● **EXTRACTED TEXT**:

↓

# kuohu / vaahto



## Gavril

How do _kuohu _and _vaahto _differ semantically, if at all?

K


----------



## sakvaka

They both mean a mixture, where gas bubbles are trapped inside a liquid. 

_Vaahto_ and its derivates are more common than _kuohu _and its. _Kermavaahto_ (whipped cream), _muotovaahto_, _vaahtoava meri_, _meren vaahtopäät_, _saippuavaahto_...

This is a photo of a rapid (=_koski_). _Koski kuohuu_ ("makes foam"?). _Hän meloi kosken kuohuissa_. 
http://www.kotiposti.net/juhonkonen/Koski.JPG
_Kuohu_ is used, because a good allitteration is formed by combining those two words - they both start with "k". There's no better reason  _Koski kuohuu_ just sounds better than _koski vaahtoaa_..


If you shake a coke bottle hard and then open it, foam is formed and the drink sparkles all around (=_kuohuu yli_). Also: kuohuviini, kuohuva pullo shampanjaa...

I cannot imagine any other uses for "_kuohu_". There may be some..


----------



## Grumpy Old Man

_Kuohu_ can be used figuratively: _Hän tappoi miehen tunnekuohun vallassa. Tunnekuohu = _a sudden strong rush of emotion.


----------



## vield

On the other hand, the type of cream that can be whipped is called _kuohu_kerma.

↑

● **DATASET ENTRIES**:
↓

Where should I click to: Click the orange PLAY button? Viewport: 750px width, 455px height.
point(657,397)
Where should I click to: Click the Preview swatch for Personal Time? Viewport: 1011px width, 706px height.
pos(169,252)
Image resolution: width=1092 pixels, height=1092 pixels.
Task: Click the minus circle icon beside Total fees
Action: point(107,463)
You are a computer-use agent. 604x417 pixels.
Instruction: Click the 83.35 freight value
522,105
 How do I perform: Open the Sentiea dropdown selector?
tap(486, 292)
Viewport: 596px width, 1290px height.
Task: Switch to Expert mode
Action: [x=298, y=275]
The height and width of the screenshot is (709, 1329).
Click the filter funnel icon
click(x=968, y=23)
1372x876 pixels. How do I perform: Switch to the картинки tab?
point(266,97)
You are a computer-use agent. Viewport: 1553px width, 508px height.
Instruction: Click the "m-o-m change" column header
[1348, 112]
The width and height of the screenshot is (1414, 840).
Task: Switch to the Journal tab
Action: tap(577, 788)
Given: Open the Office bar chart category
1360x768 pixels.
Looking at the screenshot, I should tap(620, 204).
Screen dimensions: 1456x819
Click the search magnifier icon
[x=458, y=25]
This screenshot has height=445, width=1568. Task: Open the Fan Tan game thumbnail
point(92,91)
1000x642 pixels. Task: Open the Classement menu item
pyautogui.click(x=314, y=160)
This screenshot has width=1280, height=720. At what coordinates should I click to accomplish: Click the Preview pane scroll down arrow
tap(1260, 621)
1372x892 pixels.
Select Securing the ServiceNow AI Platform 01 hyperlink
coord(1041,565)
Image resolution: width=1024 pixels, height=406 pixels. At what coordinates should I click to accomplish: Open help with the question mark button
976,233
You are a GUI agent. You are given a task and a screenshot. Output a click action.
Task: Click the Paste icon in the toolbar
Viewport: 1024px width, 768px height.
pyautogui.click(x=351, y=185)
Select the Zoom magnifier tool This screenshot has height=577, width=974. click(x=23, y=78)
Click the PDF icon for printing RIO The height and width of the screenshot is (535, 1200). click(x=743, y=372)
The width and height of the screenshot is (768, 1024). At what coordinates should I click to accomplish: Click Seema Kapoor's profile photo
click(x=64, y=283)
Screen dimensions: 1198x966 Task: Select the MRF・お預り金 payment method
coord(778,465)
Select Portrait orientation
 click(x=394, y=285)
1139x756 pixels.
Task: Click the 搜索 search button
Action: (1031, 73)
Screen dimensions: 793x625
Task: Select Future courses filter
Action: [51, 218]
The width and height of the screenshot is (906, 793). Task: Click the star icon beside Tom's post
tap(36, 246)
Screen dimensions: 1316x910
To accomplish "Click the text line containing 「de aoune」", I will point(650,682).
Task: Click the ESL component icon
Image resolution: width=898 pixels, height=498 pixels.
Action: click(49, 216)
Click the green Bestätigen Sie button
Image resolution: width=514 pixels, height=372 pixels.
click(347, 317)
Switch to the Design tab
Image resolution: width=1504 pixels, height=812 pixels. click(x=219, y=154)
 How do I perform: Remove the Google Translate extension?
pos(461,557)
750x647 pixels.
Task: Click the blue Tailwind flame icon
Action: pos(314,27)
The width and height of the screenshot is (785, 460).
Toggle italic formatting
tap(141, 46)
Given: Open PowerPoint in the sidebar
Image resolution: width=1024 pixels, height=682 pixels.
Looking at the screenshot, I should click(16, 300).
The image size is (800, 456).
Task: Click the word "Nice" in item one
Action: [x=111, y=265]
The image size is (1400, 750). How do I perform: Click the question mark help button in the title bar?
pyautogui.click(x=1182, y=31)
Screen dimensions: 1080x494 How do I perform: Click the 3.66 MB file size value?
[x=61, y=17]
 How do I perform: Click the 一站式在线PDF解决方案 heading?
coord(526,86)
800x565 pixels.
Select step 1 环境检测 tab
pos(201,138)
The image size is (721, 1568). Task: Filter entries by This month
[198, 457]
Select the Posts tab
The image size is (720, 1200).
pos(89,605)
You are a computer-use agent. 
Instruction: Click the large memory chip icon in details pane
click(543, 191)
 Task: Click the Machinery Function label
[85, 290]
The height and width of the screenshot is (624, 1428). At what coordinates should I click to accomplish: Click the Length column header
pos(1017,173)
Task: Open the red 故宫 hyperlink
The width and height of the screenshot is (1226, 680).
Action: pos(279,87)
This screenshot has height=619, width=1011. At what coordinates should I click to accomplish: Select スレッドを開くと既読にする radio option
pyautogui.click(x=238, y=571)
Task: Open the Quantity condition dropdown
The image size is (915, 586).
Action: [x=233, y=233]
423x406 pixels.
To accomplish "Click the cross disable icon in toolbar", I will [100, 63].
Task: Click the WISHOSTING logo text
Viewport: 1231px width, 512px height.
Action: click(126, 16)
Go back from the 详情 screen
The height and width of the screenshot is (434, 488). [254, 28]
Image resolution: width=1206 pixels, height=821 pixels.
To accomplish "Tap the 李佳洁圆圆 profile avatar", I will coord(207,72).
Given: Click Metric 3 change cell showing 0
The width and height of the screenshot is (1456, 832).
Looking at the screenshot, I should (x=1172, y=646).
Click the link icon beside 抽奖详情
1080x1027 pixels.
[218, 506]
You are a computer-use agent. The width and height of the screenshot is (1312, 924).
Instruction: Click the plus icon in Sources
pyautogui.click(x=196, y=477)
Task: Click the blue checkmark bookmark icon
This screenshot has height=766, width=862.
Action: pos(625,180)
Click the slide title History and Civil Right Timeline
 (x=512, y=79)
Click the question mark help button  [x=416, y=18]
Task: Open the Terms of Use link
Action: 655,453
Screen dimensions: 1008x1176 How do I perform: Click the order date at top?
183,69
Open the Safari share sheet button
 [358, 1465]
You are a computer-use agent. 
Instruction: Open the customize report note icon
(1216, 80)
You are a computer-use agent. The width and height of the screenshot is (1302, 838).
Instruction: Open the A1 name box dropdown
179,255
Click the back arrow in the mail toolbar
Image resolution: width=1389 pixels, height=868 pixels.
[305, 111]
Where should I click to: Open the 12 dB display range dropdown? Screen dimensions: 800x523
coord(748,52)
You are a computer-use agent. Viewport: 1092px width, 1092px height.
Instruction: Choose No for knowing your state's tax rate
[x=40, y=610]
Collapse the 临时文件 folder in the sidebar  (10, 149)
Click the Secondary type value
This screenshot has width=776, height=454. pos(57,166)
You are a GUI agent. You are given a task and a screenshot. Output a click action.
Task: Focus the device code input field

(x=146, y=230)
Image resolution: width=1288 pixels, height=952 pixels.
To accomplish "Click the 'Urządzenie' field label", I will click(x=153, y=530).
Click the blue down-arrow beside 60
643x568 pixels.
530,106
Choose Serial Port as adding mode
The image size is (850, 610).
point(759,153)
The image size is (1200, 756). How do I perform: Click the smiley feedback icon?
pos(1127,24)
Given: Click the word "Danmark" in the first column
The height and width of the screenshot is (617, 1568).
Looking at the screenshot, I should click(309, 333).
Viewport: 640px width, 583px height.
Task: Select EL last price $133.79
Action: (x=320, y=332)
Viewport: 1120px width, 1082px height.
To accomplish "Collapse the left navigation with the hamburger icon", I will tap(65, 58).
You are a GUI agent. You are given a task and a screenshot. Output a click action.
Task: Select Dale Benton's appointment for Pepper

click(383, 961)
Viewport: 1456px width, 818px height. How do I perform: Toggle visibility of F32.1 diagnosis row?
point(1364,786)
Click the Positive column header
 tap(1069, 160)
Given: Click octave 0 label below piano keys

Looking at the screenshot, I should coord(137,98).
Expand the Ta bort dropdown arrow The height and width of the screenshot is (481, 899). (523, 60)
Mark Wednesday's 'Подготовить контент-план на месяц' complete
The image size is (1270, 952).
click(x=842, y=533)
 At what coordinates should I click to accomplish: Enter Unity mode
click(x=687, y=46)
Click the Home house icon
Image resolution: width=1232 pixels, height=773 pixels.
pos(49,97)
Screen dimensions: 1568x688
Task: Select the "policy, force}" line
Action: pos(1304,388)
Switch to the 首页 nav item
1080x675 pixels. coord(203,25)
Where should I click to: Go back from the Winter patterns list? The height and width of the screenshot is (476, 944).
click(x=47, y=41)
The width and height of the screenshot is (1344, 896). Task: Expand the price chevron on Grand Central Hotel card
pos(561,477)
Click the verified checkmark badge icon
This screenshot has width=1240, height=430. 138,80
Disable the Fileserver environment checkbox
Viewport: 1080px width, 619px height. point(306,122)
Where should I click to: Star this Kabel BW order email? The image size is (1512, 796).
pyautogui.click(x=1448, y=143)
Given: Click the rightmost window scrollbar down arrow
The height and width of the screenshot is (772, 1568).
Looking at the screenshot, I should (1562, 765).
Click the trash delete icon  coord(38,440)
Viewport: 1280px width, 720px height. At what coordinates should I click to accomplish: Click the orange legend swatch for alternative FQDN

↑

● **YOUR TASKS**:
• 1. In the forum thread on kuohu and vaahto, what does tunnekuohu mean?
• 2. Carry on the forum thread on kuohu and vaahto from the point where it stops.
The lines are separate material from the forum thread on kuohu and vaahto.

● **REPLIES**:
• 1. A sudden strong rush of emotion.

• 2.
I think at least where I live the verb _kuohua_ (also _kuohuta_) is more common than the actual noun _kuohu_. There are indeed some "established usages" as mentioned in the above posts, and I found it difficult to point at any specific difference in meaning before I listed some examples as follows:Saippua ja pesuaine _vaahtoavat_ (also: _vaahto_kylpy), vesi, kastike, tölkkikokis ja myös monet muut astioistaan pakenevat nesteet _kuohuvat yli_, olut ja meri taas voivat sekä _vaahdota_ että _kuohua_...​My current understanding is that _kuohuminen_ is in most cases "less controlled" and "more aggressive" than _vaahtoaminen_. (I still can't say how much the differences in meaning depend on the dialect spoken, though. Also, the verb _vaahdota_ can be used figuratively, meaning that someone rants or speaks in a fervent or even aggressive way... "hän vaahtosi varmaan vartin eläinten oikeuksista"; "älä vaahtoa!")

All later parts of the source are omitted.